I put a hand on his chest and batted my eyelashes. “And you’re asking me? Honey, I’m flattered.”

“No, you idiot. A female date.”

“I think I could pull off looking like a woman. I have a very pretty face. The right wig, a stuffed bra. What do you think?”

Rey laughed. I preened.

“If you were a foot shorter, maybe,” he said. “I hate to do this to you, man, but I’m not bringing you to the premiere.”


“What do you think of me asking Allie?”

That was not something I liked one bit. “Aren’t there any aspiring starlets whose hearts you can break? The last time you went out with one of my friends, she stopped talking to me.”
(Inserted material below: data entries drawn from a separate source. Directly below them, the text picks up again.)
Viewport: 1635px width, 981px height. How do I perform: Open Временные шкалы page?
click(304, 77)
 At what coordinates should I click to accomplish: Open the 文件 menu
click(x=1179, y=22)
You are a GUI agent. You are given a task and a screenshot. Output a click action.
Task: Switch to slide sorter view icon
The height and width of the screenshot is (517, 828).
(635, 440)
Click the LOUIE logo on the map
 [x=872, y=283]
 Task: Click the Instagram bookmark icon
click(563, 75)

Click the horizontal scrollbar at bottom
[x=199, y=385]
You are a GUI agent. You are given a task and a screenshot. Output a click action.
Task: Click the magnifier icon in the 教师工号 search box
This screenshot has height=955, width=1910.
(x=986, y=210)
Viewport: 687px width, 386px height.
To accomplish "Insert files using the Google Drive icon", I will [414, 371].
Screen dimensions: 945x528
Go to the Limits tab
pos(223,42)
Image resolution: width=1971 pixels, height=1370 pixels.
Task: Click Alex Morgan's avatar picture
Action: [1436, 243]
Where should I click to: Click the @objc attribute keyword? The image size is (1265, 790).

“She moved to Virginia for a job.”

“Still. I like Allie. I want to keep her. She has a little bit of a crush on you as it is. You know I love you, but you, my friend, have a terrible track record with women. You going out with her… that can only end badly.”

“Fine. Maybe I’ll ask one of my costars.”


There was a pause. “How’d the interview with Jonathan go?”

“It went okay. I’m not allowed to print anything good, but it went okay.”

“What do you mean, you aren’t allowed to print anything good?”

I shifted on the couch. “I got him to tell me that he disagrees with his father on social issues, specifically on that whole banning-gays-from-the-country thing, but he told me he doesn’t want to get caught publicly disagreeing with the Senator. He just wanted me to know.”

“Right. Did you tell him you’re gay?”

“Not in so many words.”

Rey raised his eyebrows. “What does that mean?”

“I showed him one of my Forum columns, but I didn’t say anything else on the matter. Not that it’s a big secret, of course.”

He sighed. “Probably he put together that the Forum is lefty propaganda and didn’t want to piss you off. Or he read your column and figured you are not in favor of Uncle Richard’s stance on stripping you of more of your rights.”

“Or he wants something else.” I raised an eyebrow. I hadn’t let myself entertain the possibility that he could possibly want me, but there it was.

Rey understood. “Wishful thinking.”

“On whose part?”

He rolled his eyes. “I still think you’re wrong about Jonathan. He’s not gay. I’d know.”

“You didn’t know I’m gay until I told you. Actually, I don’t think you really knew until you walked in on me having sex with Jake Monaghan back when we roomed together.”

Rey winced. “We were young. I didn’t know anything back then.”

“Well, anyway, I’m writing a really tame article and Wade’s going to hate it. So I must somehow reconcile the fact that your cousin came off as nice and sweet but kind of boring with the fact that if I don’t turn in an interesting story, Wade will never hire me for a feature story again.”

“There isn’t always a story.”

I stood to motion Rey out of the apartment. “That’s not the problem here. The problem is that there is a story here, but Jonathan won’t let me tell it.”